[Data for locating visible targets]
# # # # #

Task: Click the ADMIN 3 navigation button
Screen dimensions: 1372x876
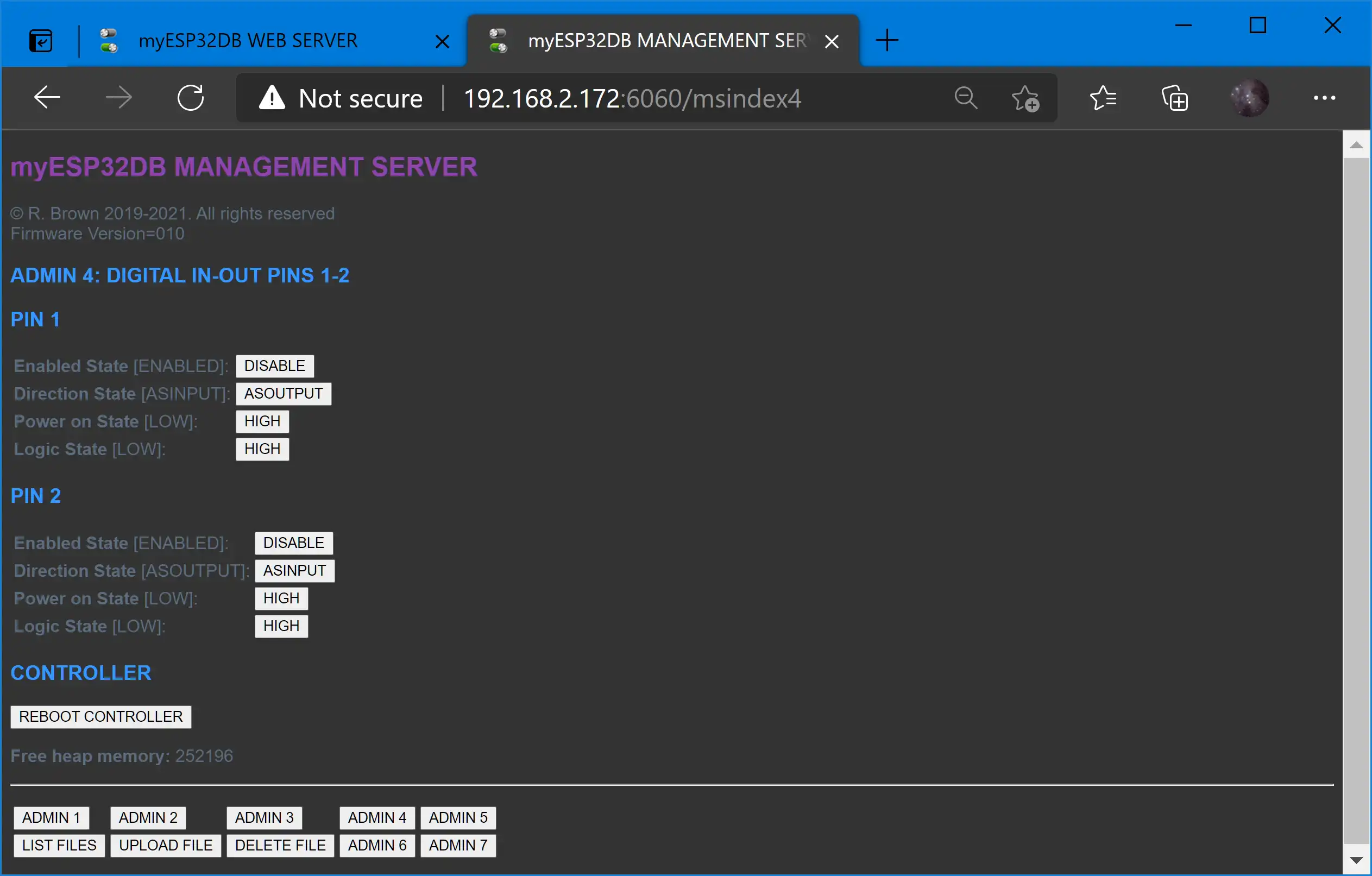Action: [x=264, y=817]
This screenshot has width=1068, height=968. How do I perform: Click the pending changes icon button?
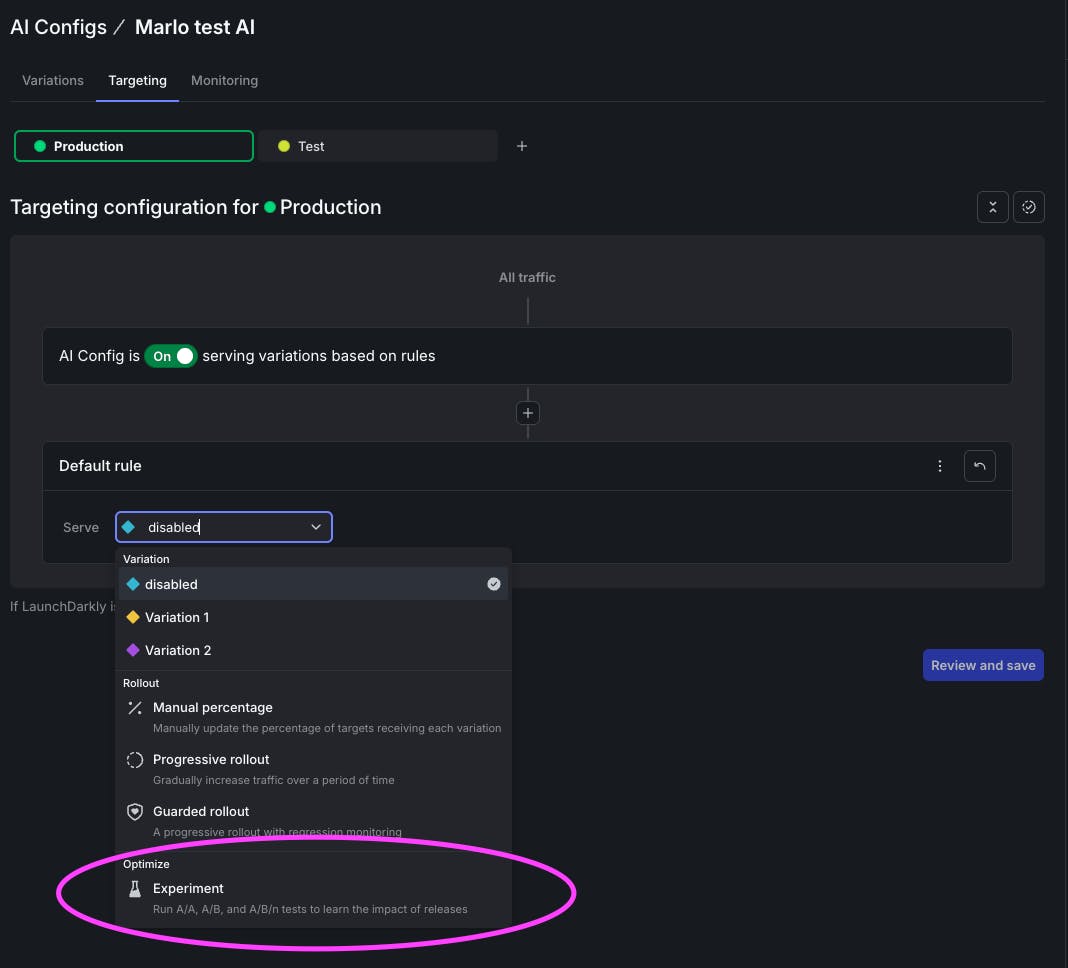click(x=1028, y=207)
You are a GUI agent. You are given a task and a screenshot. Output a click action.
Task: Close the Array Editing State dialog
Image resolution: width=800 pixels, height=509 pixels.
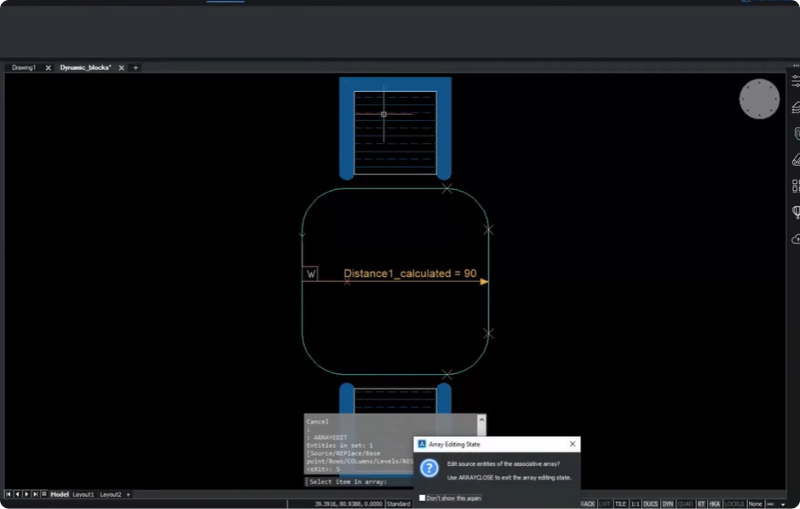click(572, 444)
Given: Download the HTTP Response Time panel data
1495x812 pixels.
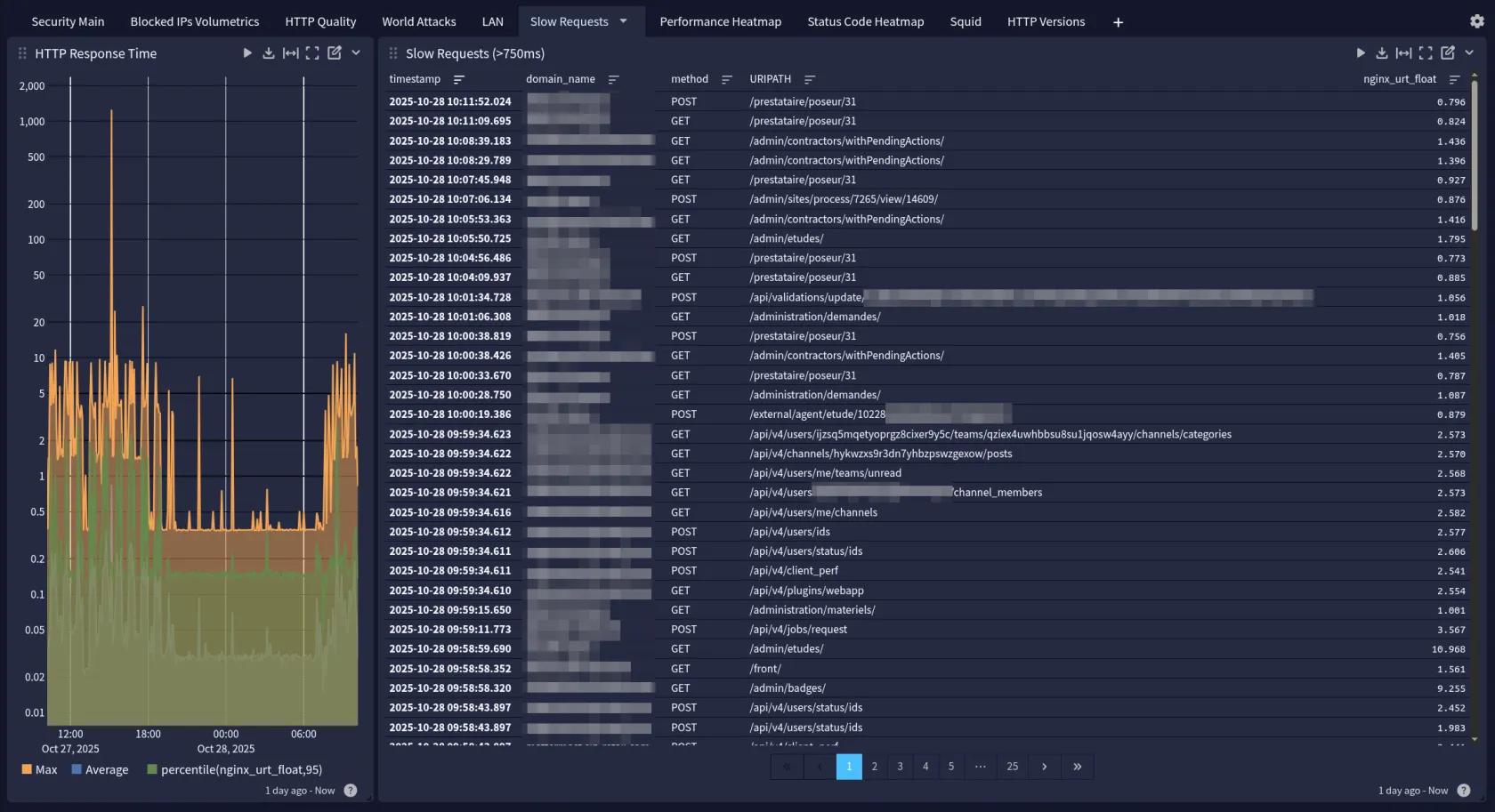Looking at the screenshot, I should [x=269, y=53].
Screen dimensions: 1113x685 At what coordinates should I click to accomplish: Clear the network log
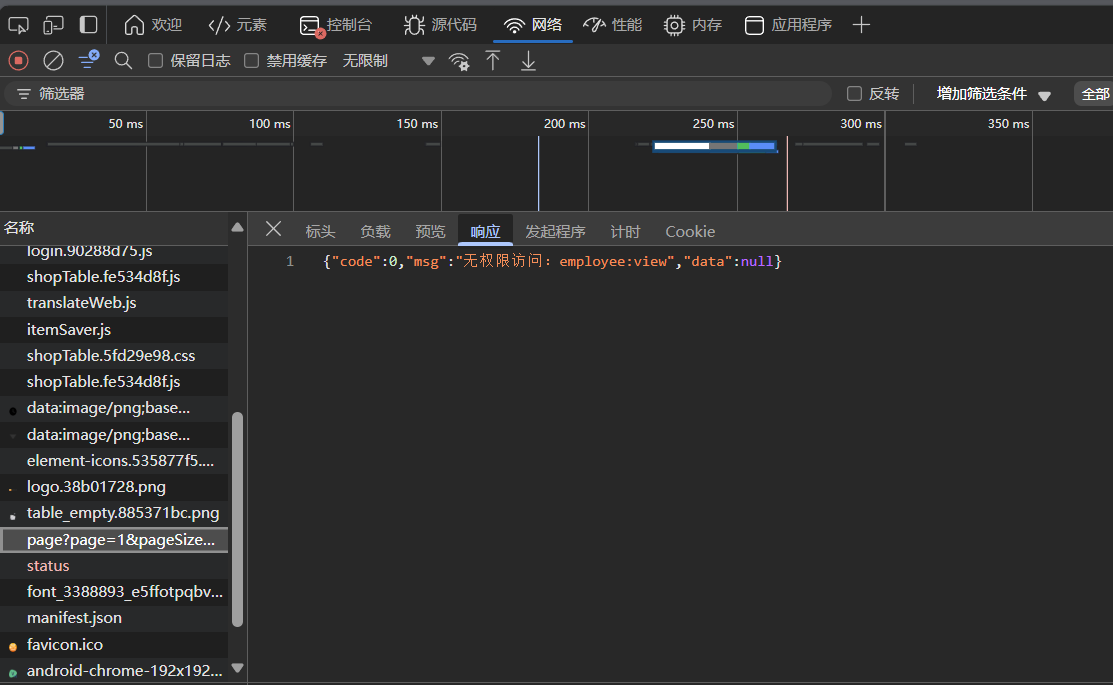tap(53, 61)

# # # # #

## Directive
Please render every line of the items above as a JSON list of strings, one string per line, leaving out blank lines. Omit the pictures.

## Answer to the problem
[
  "Task: Click the ADMIN 3 navigation button",
  "Screen dimensions: 1372x876",
  "Action: [x=264, y=817]",
  "This screenshot has width=1068, height=968. How do I perform: Click the pending changes icon button?",
  "click(x=1028, y=207)",
  "You are a GUI agent. You are given a task and a screenshot. Output a click action.",
  "Task: Close the Array Editing State dialog",
  "Image resolution: width=800 pixels, height=509 pixels.",
  "click(572, 444)",
  "Given: Download the HTTP Response Time panel data",
  "1495x812 pixels.",
  "Looking at the screenshot, I should [x=269, y=53].",
  "Screen dimensions: 1113x685 At what coordinates should I click to accomplish: Clear the network log",
  "tap(53, 61)"
]